### ОТРЫВОК ТЕКСТА

********

А потом ему показали подписанный мною протокол, где я подтверждала, что была готова УБИТЬ СТАЛИНА за сто тысяч рублей. И это я говорила ему, Юре, и он знал о готовящемся покушении!

– Покушении?

– Да, именно так она говорила, эта смазливая бестия. Я, хоть убей, не помню, чтобы ты такое говорила. О Николаеве действительно что-то болтали, но что и как?

Ему говорили, что он еще может спастись, что он еще мальчик, что вся жизнь у него впереди, что чистосердечное признание пойдет ему на пользу, а запирательство его МНЕ все равно ничем не поможет, так как я все равно во всем созналась.

Ему показывали подписанные мною протоколы допросов, где я сознавалась, что неоднократно проявляла готовность совершить террористический акт над Сталиным. И это было гораздо раньше, чем я в действительности подписала протокол с формулировкой следовательницы о моем «террористическом высказывании».

Юрку ловили в сеть демагогических афоризмов.

Вопрос: Федорова всегда была довольна своей жизнью?

Ответ: Да нет, не всегда… Последнее время у нее были нелады с мужем.

Вопрос: Значит, не всегда. Но где же живет Федорова? В Советском Союзе?

Ответ: Да, конечно, в Советском Союзе.

Вопрос: Значит, она не была довольна жизнью в Советском Союзе.

Так и записывалось в протокол.

Юрка чувствовал, что запутывается, губит меня, пытался отказываться от того, что подписал накануне, и запутывался все больше и больше. Ему сказали, что если он – советский человек, воспитанный советской школой, строитель Горьковского автозавода, то обязан был донести на меня, и только по свойственному ему легкомыслию и молодости лет не сделал этого. Но теперь, когда Федорова сама созналась в своих преступлениях, приходится и его обвинить в сообщничестве. Стоит ли ставить на карту все его будущее, а может быть, и жизнь? Свою двоюродную сестру он все равно не спасет, ее участь решена.

********

### ЗАДАНИЯ К УПРАЖНЕНИЮ
1. Какая сумма упомянута в протоколе, который показали Юре, согласно отрывку о допросах Юры?
2. Продолжите отрывок о допросах Юры с того места, на котором он заканчивается.

********

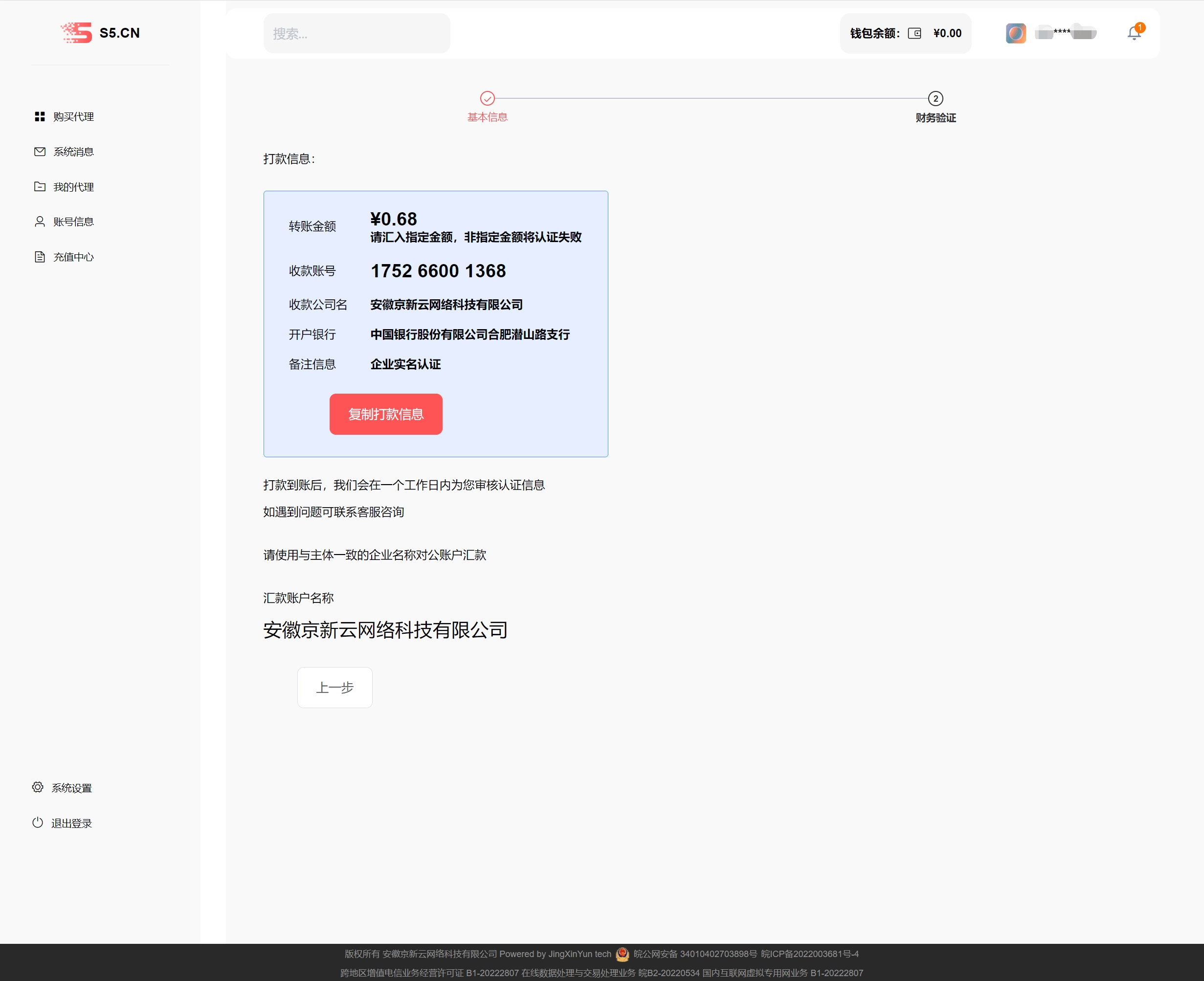Focus the 搜索 search field
Viewport: 1204px width, 981px height.
pos(357,33)
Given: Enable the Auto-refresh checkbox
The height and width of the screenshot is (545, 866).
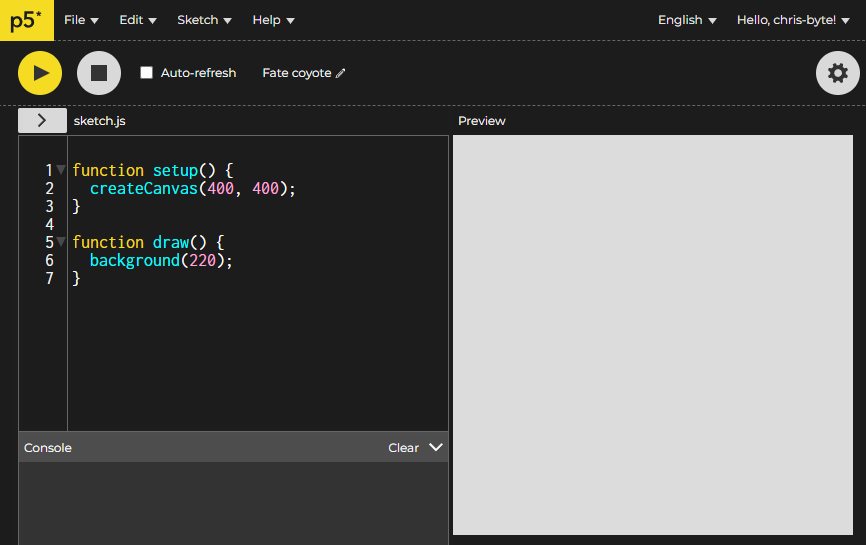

********

### ПИСЬМЕННЫЕ ОТВЕТЫ
1. Сто тысяч рублей.

2.
Теперь же вопрос стоит о ее матери: привлечь ли и ее как соучастницу террористической организации или оставить в стороне, если он, Юра Соловьев, правдиво расскажет обо всем, касающемся Е. Н. Федоровой и ее террористических намерений.

Тут Юрка совершенно потерял голову, рассуждая примерно, как и я, – лучше нам погибнуть вдвоем, мне и ему, чем потянуть за собой других. Так появился на свет подписанный Юркой протокол о том, что Федорова – антисоветский, морально разложившийся человек, что она неоднократно высказывала готовность за деньги убить Сталина…

Я не могла обвинять Юру в том, что он подписал такие показания, потому что слишком хорошо понимала, как все получилось. Понимала я и другое: по существу, для меня это тоже уже «все равно». Материал моего следствия обрекал меня, скорее всего, на расстрел. Единственным шансом оставался СУД – суд ВОПРЕКИ следственному материалу.

… И вот этот день настал. Часам к 12 дверь отворяется:

– Подсудимые, выходите!

В сопровождении охраны мы поднимаемся по лестнице. Сначала идем какими-то закоулками, опять впереди один страж, за ним я, за мной второй конвоир, за ним Юрка, а у него за спиной – еще страж. Через какую-то дверку мы попадаем в роскошный вестибюль. Высокие зеркала в старинных рамах, лепные потолки, широкая мраморная лестница. Но, прежде чем вступить на нее, мы видим вдали, за зеркалами, две знакомые фигурки; и сразу же их узнаем.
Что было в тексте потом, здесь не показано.